Cardiovascular disease is a disease of the heart and blood vessels; also known as heart disease. This can lead to problems related to atherosclerosis which is a condition when plaque builds up on the walls of the arteries. This buildup narrows the arteries, making it harder for blood to flow through. If a blood clot forms, it can stop the flow of blood. This can cause a heart attack or stroke.
Types of Cardiovascular Disease
Arrhythmia – This is an abnormal rhythm of the heart. There are a number of different types of arrhythmia. The heart can beat too slowly, too fast, or irregularly. An arrhythmia can affect how well the heart works and it may not be able to pump enough blood to meet the body’s needs.
Heart Attack – A heart attack occurs when blood flow to the heart is blocked by a blood clot. If this clot cuts off the blood flow completely, the part of the heart muscle supplied by that artery begins to die. Most people survive their first heart attack and return to their normal lives to enjoy many more years of productive activity. But having a heart attack does mean you have to make some changes. The doctor will advise you of medications and lifestyle changes according to how badly the heart was damaged and what degree of heart disease caused the heart attack.
Heart Failure – Though you may think this means the heart stops beating, that’s not the case. During heart failure, also known as congestive heart failure, the heart keeps working, but the heart isn’t pumping blood as well as it should and reduces the supply of blood and oxygen to the body.
Stroke – There are three basic types of strokes. The most common type is an ischemic stroke. This happens when a blood vessel that feeds the brain gets blocked, usually from a blood clot. When the blood supply to a part of the brain is shut off, the brain cells will die. The result will be an inability to carry out some of the previous functions as before, like walking or talking. 87% of strokes are an ischemic stroke.

### Supplied data
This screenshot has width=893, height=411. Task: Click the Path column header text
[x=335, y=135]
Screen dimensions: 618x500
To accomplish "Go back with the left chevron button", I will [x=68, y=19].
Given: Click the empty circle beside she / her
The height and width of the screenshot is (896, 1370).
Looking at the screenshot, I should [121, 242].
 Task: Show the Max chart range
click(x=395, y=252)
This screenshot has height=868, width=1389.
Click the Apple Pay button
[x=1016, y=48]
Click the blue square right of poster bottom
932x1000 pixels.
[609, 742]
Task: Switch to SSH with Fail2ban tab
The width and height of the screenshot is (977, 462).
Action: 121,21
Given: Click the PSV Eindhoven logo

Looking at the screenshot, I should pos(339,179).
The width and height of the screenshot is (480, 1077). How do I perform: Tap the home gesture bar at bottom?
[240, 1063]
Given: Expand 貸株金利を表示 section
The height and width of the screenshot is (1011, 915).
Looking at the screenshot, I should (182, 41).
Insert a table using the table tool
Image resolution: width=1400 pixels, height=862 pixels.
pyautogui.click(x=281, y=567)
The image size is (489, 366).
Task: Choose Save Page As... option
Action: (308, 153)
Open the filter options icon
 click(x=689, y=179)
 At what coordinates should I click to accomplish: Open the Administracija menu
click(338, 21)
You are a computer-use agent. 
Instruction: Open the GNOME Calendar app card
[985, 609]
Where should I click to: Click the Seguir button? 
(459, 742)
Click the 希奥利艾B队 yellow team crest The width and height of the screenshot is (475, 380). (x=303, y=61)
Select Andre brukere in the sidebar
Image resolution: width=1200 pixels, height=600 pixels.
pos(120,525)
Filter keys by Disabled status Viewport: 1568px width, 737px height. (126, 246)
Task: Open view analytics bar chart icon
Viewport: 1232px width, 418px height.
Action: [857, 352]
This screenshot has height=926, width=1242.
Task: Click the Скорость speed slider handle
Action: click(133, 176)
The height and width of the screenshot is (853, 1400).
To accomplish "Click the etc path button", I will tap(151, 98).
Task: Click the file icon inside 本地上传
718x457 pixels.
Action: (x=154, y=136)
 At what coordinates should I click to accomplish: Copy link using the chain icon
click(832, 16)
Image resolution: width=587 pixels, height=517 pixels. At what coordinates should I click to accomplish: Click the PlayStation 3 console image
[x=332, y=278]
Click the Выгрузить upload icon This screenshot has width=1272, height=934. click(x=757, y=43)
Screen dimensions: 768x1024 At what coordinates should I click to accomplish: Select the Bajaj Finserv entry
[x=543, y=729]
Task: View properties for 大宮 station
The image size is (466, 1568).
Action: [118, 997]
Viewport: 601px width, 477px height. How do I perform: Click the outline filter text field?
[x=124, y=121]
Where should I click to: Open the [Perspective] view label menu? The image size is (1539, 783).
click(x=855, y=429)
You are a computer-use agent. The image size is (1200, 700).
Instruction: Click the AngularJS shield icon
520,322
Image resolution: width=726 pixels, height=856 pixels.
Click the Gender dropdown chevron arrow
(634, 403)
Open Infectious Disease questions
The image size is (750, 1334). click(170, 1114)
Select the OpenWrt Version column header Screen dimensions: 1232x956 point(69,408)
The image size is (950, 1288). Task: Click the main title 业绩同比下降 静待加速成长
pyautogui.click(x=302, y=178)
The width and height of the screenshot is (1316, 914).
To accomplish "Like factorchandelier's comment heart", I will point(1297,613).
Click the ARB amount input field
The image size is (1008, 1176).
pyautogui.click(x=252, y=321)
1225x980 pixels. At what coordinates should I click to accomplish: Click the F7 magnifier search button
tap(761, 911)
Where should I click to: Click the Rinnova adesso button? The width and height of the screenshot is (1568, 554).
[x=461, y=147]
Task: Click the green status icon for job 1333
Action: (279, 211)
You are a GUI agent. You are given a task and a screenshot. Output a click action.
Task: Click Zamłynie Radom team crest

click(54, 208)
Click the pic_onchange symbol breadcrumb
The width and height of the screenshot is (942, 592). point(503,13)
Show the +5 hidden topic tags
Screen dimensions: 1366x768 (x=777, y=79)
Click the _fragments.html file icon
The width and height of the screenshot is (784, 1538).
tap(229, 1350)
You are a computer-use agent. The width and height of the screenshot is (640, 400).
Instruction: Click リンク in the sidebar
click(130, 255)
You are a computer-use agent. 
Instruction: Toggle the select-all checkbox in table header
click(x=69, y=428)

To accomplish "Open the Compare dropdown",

### Task list
1) According to the cardiovascular disease passage, what percentage of strokes are ischemic strokes?
2) Resume the cardiovascular disease passage from the point at which it stops.
The data come from a source unrelated to the cardiovascular disease passage.

### Answers provided
1) 87% of strokes are ischemic strokes.

2)
A hemorrhagic stroke occurs when a blood vessel within the brain bursts. The most likely cause is uncontrolled hypertension.
The third type is TIA (transient ischemic attack) is caused by a temporary clot. These are often called “mini strokes”, these warning strokes should be taken very seriously.
Sometimes the effects of stroke are permanent if too many brain cells die after a stroke due to lack of blood and oxygen to the brain. These cells are never replaced. The good news is that some brain cells don’t die – they are only temporarily out of order. Injured cells can repair themselves and over time some body functions can improve. Sometimes, other brain cells may take control of those areas that were injured.
Heart Valve Problems – When heart valves don’t open enough to allow the blood to flow through as it should, it’s called stenosis. When the heart valves don’t close properly and allow blood to leak through, it’s called regurgitation. When the valve leaflets bulge or prolapse back into the upper chamber, it’s condition called mitral valve prolapse. When that happens they may not close properly. This allows blood to flow backward through them.
The good news is that we can treat many of these conditions which can help prevent stroke and heart attack and fix your arrhythmia.